Лаудар покорно встал и пересел в угол, ближе к окну, под насмешливыми взглядами остальных.
– Продолжаем... "Наступила ночь, и серебряные брызги убывающей луны утонули в волнах залива..."
– Эйстре, как это – брызги луны?
– Это над словами. Ты переносишь свойства одной вещи на что-то другое.
– Как "объятия моря" из предыдущей начитки, Нетас!

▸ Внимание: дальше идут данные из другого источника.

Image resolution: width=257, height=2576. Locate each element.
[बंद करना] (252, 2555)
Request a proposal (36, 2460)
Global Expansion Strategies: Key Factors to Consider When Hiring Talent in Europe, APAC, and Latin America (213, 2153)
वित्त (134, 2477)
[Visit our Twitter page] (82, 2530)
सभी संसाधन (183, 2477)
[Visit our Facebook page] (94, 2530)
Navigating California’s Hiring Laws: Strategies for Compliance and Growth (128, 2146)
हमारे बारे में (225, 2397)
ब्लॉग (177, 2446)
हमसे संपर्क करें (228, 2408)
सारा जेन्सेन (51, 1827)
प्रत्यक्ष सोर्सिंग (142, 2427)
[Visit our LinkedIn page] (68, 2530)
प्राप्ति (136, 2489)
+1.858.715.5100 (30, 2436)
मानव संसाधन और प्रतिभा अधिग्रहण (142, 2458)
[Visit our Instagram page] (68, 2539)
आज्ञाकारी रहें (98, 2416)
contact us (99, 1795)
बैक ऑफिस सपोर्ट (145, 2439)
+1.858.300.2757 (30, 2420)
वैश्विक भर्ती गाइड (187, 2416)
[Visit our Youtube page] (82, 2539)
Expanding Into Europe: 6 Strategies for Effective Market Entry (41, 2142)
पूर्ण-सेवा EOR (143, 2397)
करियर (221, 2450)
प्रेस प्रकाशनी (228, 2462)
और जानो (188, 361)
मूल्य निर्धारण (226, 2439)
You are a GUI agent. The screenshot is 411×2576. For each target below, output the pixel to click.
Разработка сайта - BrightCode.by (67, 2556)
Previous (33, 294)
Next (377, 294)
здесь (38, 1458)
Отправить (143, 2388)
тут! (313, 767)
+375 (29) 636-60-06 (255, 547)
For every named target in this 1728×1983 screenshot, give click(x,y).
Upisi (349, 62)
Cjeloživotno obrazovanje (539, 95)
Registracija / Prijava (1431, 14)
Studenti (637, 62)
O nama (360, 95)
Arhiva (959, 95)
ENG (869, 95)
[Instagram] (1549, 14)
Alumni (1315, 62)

– Я не был на предыдущей начитке!
– Тишина! Продолжаем.
Вихрастые и причёсанные головы склонились над листами бумаги. Четыре девочки, сидящие вокруг стола, прикусив язычки, усердно переписывали с лежащего перед ними листа бумаги буквы, выстраивая их ровными строчками.
Аяна сидела на лесенке, начитывая отрезки фраз, слушая, как скрипят грифели по листам бумаги. Сестра Сэмилла так и не пришла, да и многие из тех, кто посетил одно или два занятия, тоже больше не появлялись. Жаль. Что поделать. Их выбор...
Над очагом стоял запах жареных маленьких лепёшек с мясом, похожих на те варёные пирожки, "по", которые они с Верделлом ели в Фадо. Аяна дала Арчеллу попробовать такой горячий по, он обжёгся мясным соком и долго обмахивался, роняя крупные слёзы боли и обиды. Эти по она жарила в масле на большой сковороде, которую он притащил две недели назад, а часть варила для Кимата, памятуя о том, что олем Нети говорила давным-давно на одном из занятий. "Жирная пища тяжела для детей".
Дети, которые сидели у очага сегодня, явно не поддержали бы мнения олем Нети. Бертеле, косившийся то и дело на сковороду, тяжело вздыхал, и Аяна подошла к очагу, большой деревянной лопаткой ловко собрала золотистые по, и, закрывая себя и сидящих рядом большим передником от брызг, закинула в сковородку следующую часть пирожков из стоящей рядом плетёной корзинки.